Over the past few months, we’ve been working with a group of small and medium-sized businesses testing a new approach to understanding and improving their relationship with nature.
What’s emerging is a clear message: SMEs genuinely want to take action for nature — but they need clarity, credibility, and a framework that fits their scale.
Key Insights
When the process is practical, plain-spoken, and rooted in their own operations, something clicks. Business owners begin to see nature not as a CSR add-on, but as part of how they create value and manage risk.
Across participants, three patterns stood out:
1. Clarity unlocks confidence. When complex biodiversity ideas are translated into simple, relevant language — “why this matters” and “what good looks like” — people lean in rather than tune out.
2. Proportionate expectations sustain engagement. When actions are framed as achievable, not aspirational, even time-poor SMEs start making real changes — from small site-level improvements to reviewing how they source materials or engage suppliers.
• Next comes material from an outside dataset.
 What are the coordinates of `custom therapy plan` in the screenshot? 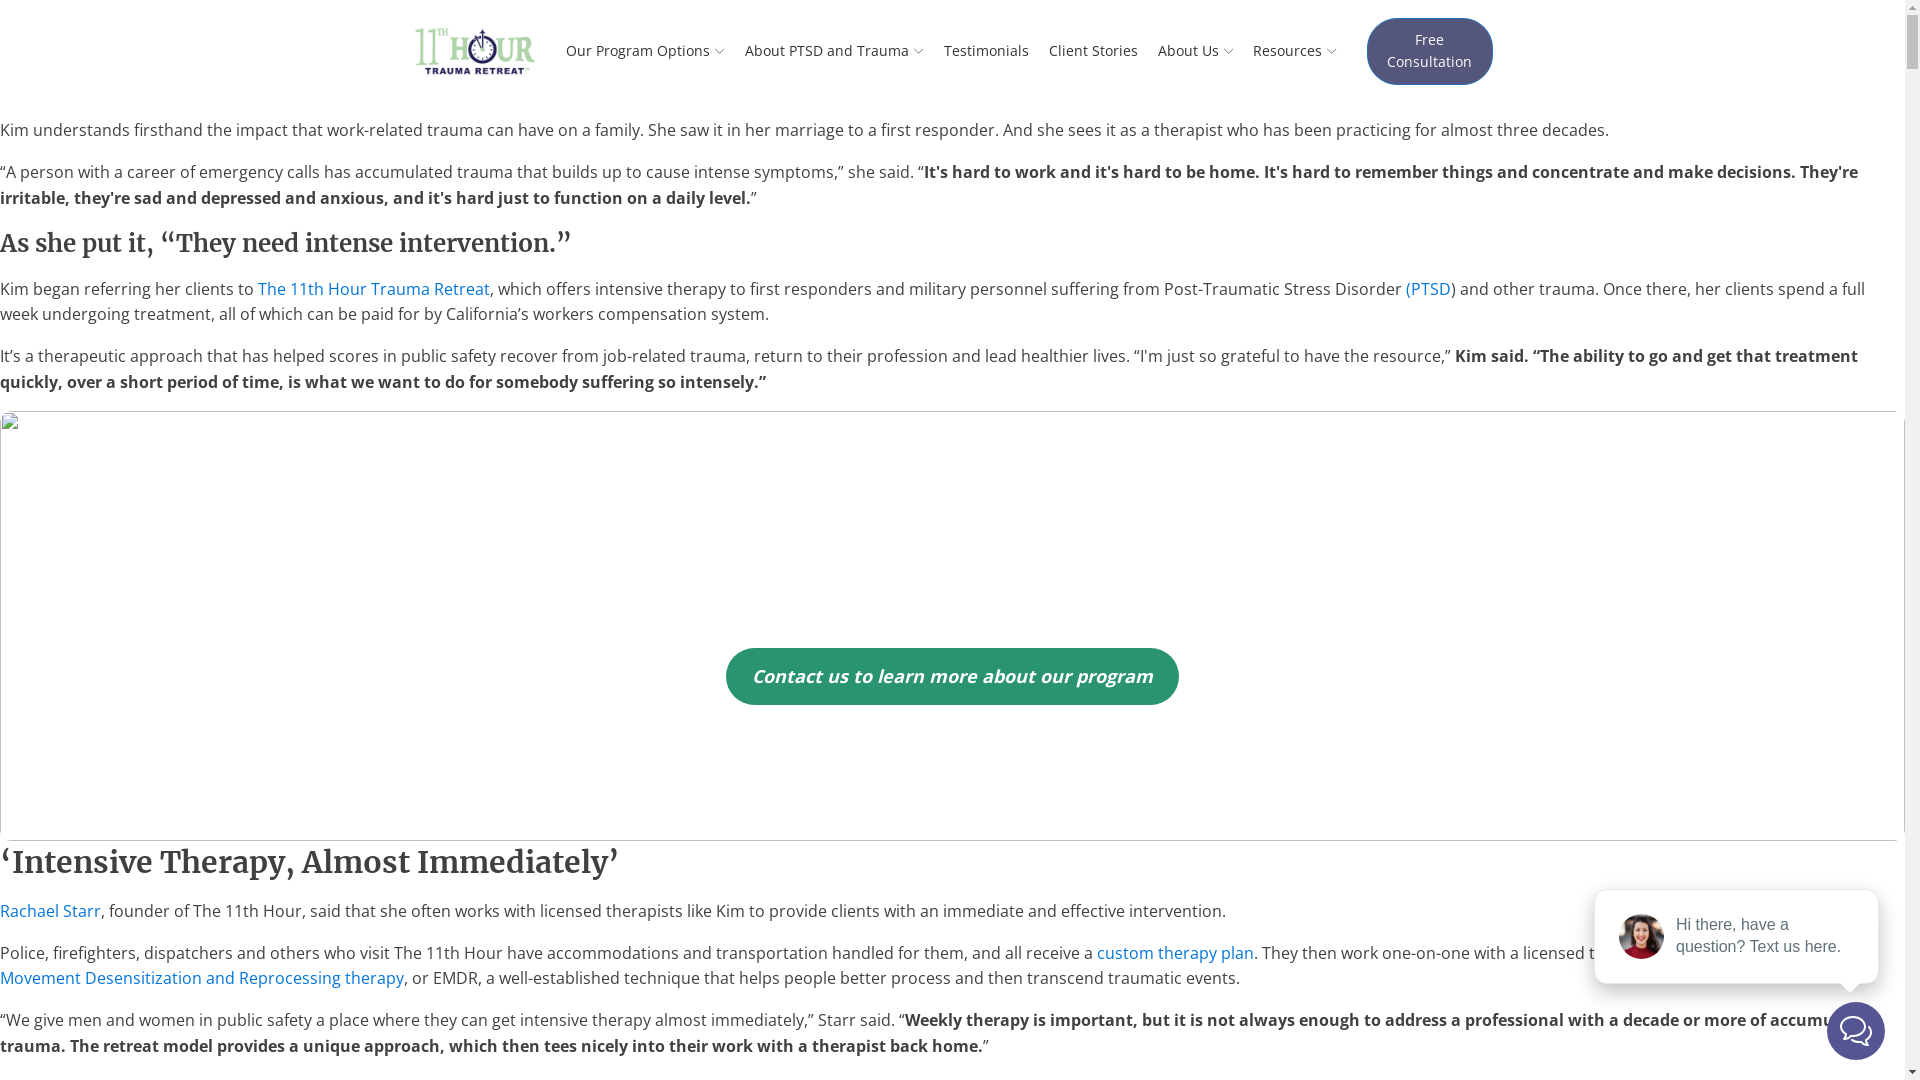 It's located at (1176, 953).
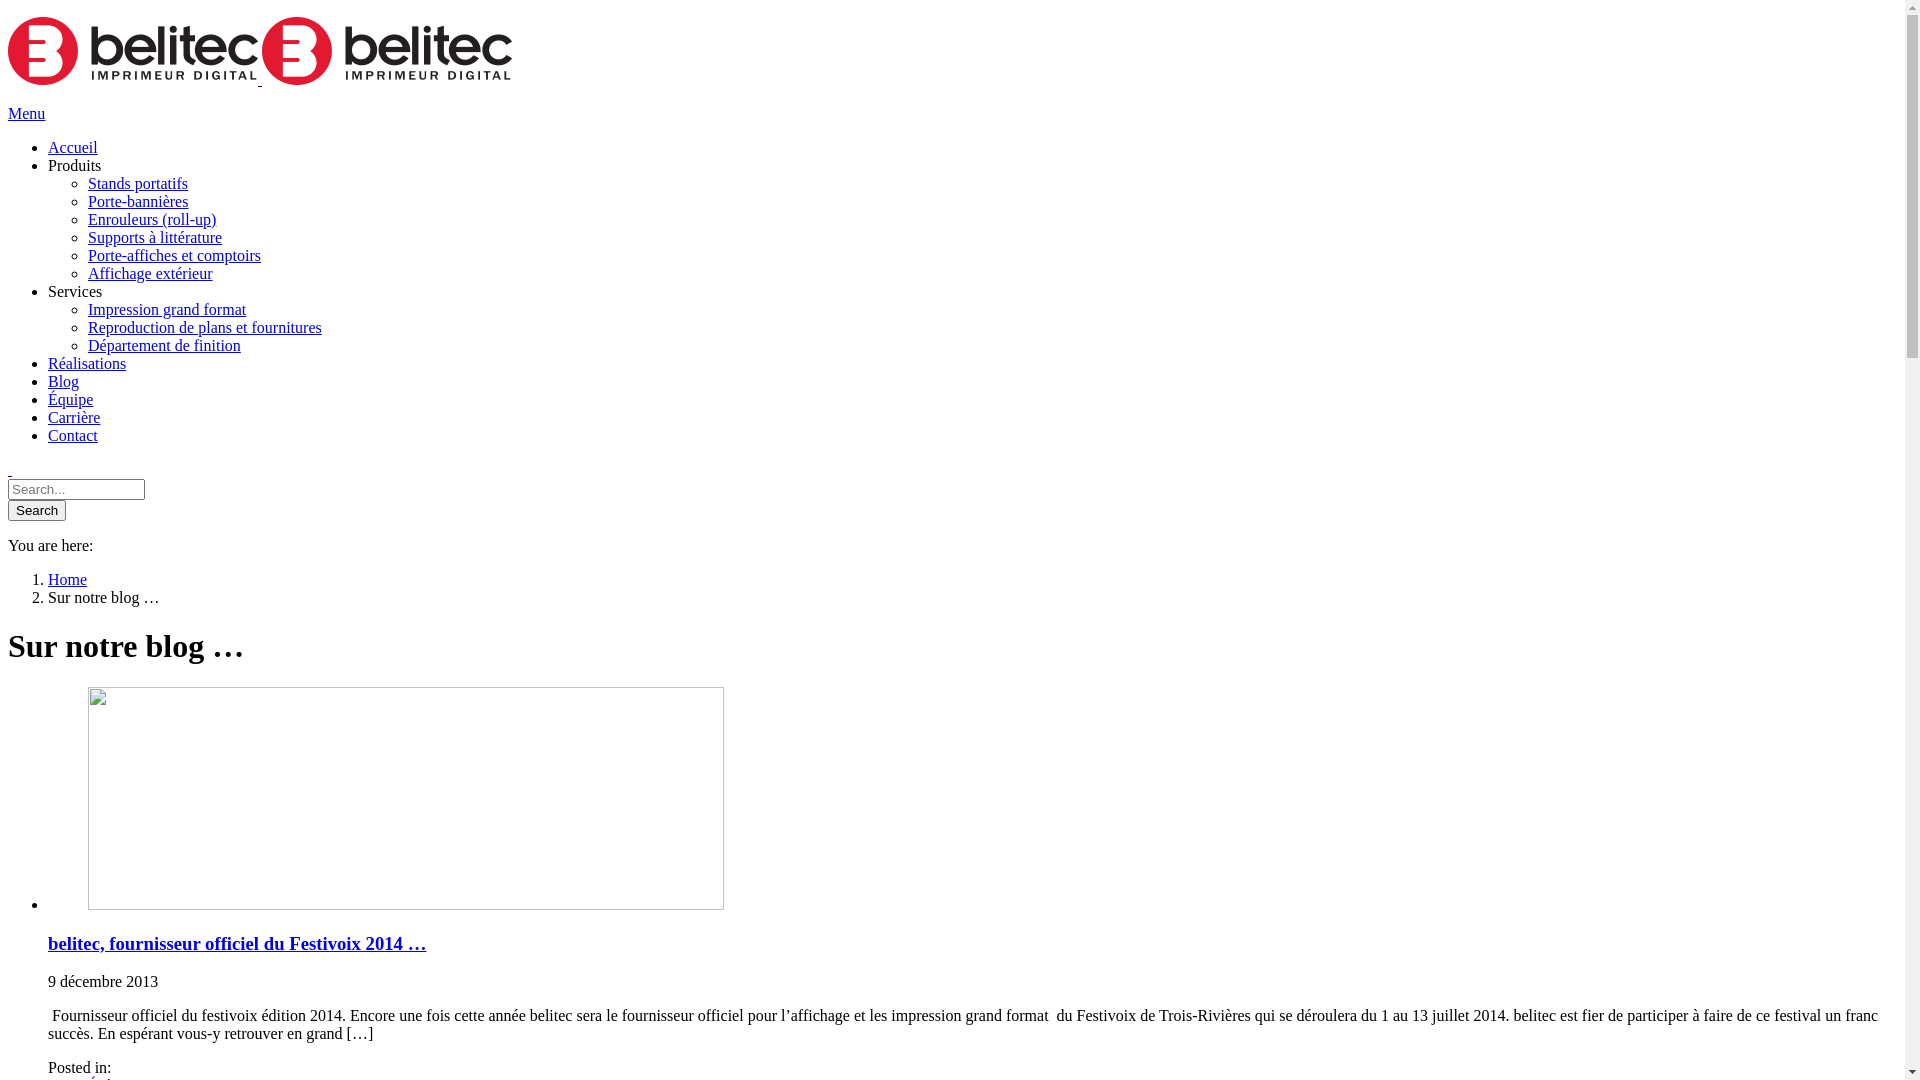  What do you see at coordinates (992, 184) in the screenshot?
I see `Stands portatifs` at bounding box center [992, 184].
3. Collaboration multiplies impact. Many small businesses want to be part of something bigger — whether that’s joint recognition schemes with their suppliers, shared tracking and learning, or collective contributions to local nature projects. Acting together makes their efforts more visible, credible, and motivating.
The Bigger Picture
These early findings hint at something powerful: SMEs represent the untapped majority of nature-positive potential. They’re ready to move — but only if we make the path visible, remove administrative barriers, and celebrate genuine progress over polished reporting.
As frameworks evolve under the Global Biodiversity Framework, CSRD/VSME, and TNFD, it’s vital that smaller businesses aren’t left behind. Simpler doesn’t mean superficial; it means accessible, consistent, and behaviour-shifting.
This work is showing that when we meet SMEs where they are — with practical steps, plain language, and proportionate asks — they move further and faster than anyone expects.